*** DATASET Section Begins ***

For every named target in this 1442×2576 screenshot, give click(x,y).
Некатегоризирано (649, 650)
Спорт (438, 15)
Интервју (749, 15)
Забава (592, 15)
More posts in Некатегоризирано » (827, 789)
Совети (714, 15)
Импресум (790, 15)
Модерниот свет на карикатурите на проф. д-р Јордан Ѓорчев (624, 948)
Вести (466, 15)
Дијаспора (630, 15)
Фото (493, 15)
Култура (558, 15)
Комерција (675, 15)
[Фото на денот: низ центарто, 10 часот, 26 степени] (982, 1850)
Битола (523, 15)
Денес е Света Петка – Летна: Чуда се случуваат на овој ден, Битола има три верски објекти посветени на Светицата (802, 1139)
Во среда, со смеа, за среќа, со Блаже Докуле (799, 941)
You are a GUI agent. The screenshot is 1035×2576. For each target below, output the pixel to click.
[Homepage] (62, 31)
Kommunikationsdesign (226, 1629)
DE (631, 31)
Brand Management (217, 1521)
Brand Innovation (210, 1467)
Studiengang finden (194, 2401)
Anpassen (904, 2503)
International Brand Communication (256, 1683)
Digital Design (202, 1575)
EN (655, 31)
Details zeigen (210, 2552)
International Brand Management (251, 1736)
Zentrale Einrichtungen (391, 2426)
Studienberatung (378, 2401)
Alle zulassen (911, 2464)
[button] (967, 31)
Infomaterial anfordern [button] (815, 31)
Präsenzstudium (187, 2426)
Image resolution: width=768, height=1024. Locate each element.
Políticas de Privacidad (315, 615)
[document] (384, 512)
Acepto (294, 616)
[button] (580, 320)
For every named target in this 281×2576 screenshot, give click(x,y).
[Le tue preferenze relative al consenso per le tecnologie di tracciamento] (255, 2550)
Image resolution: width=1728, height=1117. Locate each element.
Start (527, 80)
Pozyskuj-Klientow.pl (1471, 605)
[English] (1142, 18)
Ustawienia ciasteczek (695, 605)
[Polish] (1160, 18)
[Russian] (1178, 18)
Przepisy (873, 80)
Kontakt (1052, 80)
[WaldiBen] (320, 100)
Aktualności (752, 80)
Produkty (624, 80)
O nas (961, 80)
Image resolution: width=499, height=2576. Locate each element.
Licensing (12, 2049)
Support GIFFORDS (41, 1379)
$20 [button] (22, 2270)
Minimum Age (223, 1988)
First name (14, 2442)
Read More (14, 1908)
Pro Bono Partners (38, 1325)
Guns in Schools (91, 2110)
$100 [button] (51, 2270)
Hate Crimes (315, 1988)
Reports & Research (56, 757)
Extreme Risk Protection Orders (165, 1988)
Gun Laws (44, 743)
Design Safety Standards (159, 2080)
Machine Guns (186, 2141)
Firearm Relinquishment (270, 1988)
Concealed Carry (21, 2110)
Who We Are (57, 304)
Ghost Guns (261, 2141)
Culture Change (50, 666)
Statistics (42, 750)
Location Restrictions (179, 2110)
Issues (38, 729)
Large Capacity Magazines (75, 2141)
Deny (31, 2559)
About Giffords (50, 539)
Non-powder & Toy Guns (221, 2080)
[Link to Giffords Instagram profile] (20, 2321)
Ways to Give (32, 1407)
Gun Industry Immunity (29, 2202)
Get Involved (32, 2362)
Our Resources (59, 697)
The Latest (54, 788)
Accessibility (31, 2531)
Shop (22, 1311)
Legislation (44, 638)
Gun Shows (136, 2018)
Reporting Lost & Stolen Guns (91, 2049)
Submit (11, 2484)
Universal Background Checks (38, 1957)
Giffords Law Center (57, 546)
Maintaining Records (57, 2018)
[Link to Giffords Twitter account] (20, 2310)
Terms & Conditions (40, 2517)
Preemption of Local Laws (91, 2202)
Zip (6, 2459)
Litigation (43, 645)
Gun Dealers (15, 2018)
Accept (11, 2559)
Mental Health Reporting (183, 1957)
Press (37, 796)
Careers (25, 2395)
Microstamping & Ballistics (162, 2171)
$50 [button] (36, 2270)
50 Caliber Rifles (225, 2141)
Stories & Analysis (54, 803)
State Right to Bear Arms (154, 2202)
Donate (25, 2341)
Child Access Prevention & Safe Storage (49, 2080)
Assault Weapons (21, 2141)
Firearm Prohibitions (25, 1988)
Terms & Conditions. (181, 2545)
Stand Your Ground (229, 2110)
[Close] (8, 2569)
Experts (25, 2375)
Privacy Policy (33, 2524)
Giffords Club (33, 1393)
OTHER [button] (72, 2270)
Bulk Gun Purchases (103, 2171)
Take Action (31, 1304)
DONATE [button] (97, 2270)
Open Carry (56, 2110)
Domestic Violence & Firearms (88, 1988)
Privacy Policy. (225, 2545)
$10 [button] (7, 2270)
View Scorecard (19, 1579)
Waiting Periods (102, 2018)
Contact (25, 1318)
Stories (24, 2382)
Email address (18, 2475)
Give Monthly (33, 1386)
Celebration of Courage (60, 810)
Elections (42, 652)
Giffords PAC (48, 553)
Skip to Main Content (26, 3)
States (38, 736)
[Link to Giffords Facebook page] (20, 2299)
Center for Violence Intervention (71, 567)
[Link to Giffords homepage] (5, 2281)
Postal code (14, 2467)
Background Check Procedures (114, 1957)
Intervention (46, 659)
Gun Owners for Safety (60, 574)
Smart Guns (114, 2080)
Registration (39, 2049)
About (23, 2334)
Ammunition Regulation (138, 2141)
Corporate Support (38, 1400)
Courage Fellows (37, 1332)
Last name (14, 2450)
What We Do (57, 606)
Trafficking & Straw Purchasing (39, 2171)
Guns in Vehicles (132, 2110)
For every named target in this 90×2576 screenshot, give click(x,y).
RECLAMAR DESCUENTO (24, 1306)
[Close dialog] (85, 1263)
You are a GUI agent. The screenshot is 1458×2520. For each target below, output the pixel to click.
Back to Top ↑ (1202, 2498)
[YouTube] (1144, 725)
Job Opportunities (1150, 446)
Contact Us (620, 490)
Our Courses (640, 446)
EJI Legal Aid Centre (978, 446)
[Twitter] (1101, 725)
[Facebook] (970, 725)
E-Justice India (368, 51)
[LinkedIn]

*** DATASET Section Ends ***

WHAT YOU WILL DO -> Extract every record. Keep wording exact.

SOLUTION FOR THIS TASK ->
For every named target in this 1442×2576 screenshot, give click(x,y).
Некатегоризирано (649, 650)
Спорт (438, 15)
Интервју (749, 15)
Забава (592, 15)
More posts in Некатегоризирано » (827, 789)
Совети (714, 15)
Импресум (790, 15)
Модерниот свет на карикатурите на проф. д-р Јордан Ѓорчев (624, 948)
Вести (466, 15)
Дијаспора (630, 15)
Фото (493, 15)
Култура (558, 15)
Комерција (675, 15)
[Фото на денот: низ центарто, 10 часот, 26 степени] (982, 1850)
Битола (523, 15)
Денес е Света Петка – Летна: Чуда се случуваат на овој ден, Битола има три верски објекти посветени на Светицата (802, 1139)
Во среда, со смеа, за среќа, со Блаже Докуле (799, 941)
You are a GUI agent. The screenshot is 1035×2576. For each target below, output the pixel to click.
[Homepage] (62, 31)
Kommunikationsdesign (226, 1629)
DE (631, 31)
Brand Management (217, 1521)
Brand Innovation (210, 1467)
Studiengang finden (194, 2401)
Anpassen (904, 2503)
International Brand Communication (256, 1683)
Digital Design (202, 1575)
EN (655, 31)
Details zeigen (210, 2552)
International Brand Management (251, 1736)
Zentrale Einrichtungen (391, 2426)
Studienberatung (378, 2401)
Alle zulassen (911, 2464)
[button] (967, 31)
Infomaterial anfordern [button] (815, 31)
Präsenzstudium (187, 2426)
Image resolution: width=768, height=1024. Locate each element.
Políticas de Privacidad (315, 615)
[document] (384, 512)
Acepto (294, 616)
[button] (580, 320)
For every named target in this 281×2576 screenshot, give click(x,y).
[Le tue preferenze relative al consenso per le tecnologie di tracciamento] (255, 2550)
Image resolution: width=1728, height=1117. Locate each element.
Start (527, 80)
Pozyskuj-Klientow.pl (1471, 605)
[English] (1142, 18)
Ustawienia ciasteczek (695, 605)
[Polish] (1160, 18)
[Russian] (1178, 18)
Przepisy (873, 80)
Kontakt (1052, 80)
[WaldiBen] (320, 100)
Aktualności (752, 80)
Produkty (624, 80)
O nas (961, 80)
Image resolution: width=499, height=2576. Locate each element.
Licensing (12, 2049)
Support GIFFORDS (41, 1379)
$20 [button] (22, 2270)
Minimum Age (223, 1988)
First name (14, 2442)
Read More (14, 1908)
Pro Bono Partners (38, 1325)
Guns in Schools (91, 2110)
$100 [button] (51, 2270)
Hate Crimes (315, 1988)
Reports & Research (56, 757)
Extreme Risk Protection Orders (165, 1988)
Gun Laws (44, 743)
Design Safety Standards (159, 2080)
Machine Guns (186, 2141)
Firearm Relinquishment (270, 1988)
Concealed Carry (21, 2110)
Who We Are (57, 304)
Ghost Guns (261, 2141)
Culture Change (50, 666)
Statistics (42, 750)
Location Restrictions (179, 2110)
Issues (38, 729)
Large Capacity Magazines (75, 2141)
Deny (31, 2559)
About Giffords (50, 539)
Non-powder & Toy Guns (221, 2080)
[Link to Giffords Instagram profile] (20, 2321)
Ways to Give (32, 1407)
Gun Industry Immunity (29, 2202)
Get Involved (32, 2362)
Our Resources (59, 697)
The Latest (54, 788)
Accessibility (31, 2531)
Shop (22, 1311)
Legislation (44, 638)
Gun Shows (136, 2018)
Reporting Lost & Stolen Guns (91, 2049)
Submit (11, 2484)
Universal Background Checks (38, 1957)
Giffords Law Center (57, 546)
Maintaining Records (57, 2018)
[Link to Giffords Twitter account] (20, 2310)
Terms & Conditions (40, 2517)
Preemption of Local Laws (91, 2202)
Zip (6, 2459)
Litigation (43, 645)
Gun Dealers (15, 2018)
Accept (11, 2559)
Mental Health Reporting (183, 1957)
Press (37, 796)
Careers (25, 2395)
Microstamping & Ballistics (162, 2171)
$50 [button] (36, 2270)
50 Caliber Rifles (225, 2141)
Stories & Analysis (54, 803)
State Right to Bear Arms (154, 2202)
Donate (25, 2341)
Child Access Prevention & Safe Storage (49, 2080)
Assault Weapons (21, 2141)
Firearm Prohibitions (25, 1988)
Terms & Conditions. (181, 2545)
Stand Your Ground (229, 2110)
[Close] (8, 2569)
Experts (25, 2375)
Privacy Policy (33, 2524)
Giffords Club (33, 1393)
OTHER [button] (72, 2270)
Bulk Gun Purchases (103, 2171)
Take Action (31, 1304)
DONATE [button] (97, 2270)
Open Carry (56, 2110)
Domestic Violence & Firearms (88, 1988)
Privacy Policy. (225, 2545)
$10 [button] (7, 2270)
View Scorecard (19, 1579)
Waiting Periods (102, 2018)
Contact (25, 1318)
Stories (24, 2382)
Email address (18, 2475)
Give Monthly (33, 1386)
Celebration of Courage (60, 810)
Elections (42, 652)
Giffords PAC (48, 553)
Skip to Main Content (26, 3)
States (38, 736)
[Link to Giffords Facebook page] (20, 2299)
Center for Violence Intervention (71, 567)
[Link to Giffords homepage] (5, 2281)
Postal code (14, 2467)
Background Check Procedures (114, 1957)
Intervention (46, 659)
Gun Owners for Safety (60, 574)
Smart Guns (114, 2080)
Registration (39, 2049)
About (23, 2334)
Ammunition Regulation (138, 2141)
Corporate Support (38, 1400)
Courage Fellows (37, 1332)
Last name (14, 2450)
What We Do (57, 606)
Trafficking & Straw Purchasing (39, 2171)
Guns in Vehicles (132, 2110)
For every named target in this 90×2576 screenshot, give click(x,y).
RECLAMAR DESCUENTO (24, 1306)
[Close dialog] (85, 1263)
You are a GUI agent. The screenshot is 1458×2520. For each target below, output the pixel to click.
Back to Top ↑ (1202, 2498)
[YouTube] (1144, 725)
Job Opportunities (1150, 446)
Contact Us (620, 490)
Our Courses (640, 446)
EJI Legal Aid Centre (978, 446)
[Twitter] (1101, 725)
[Facebook] (970, 725)
E-Justice India (368, 51)
[LinkedIn]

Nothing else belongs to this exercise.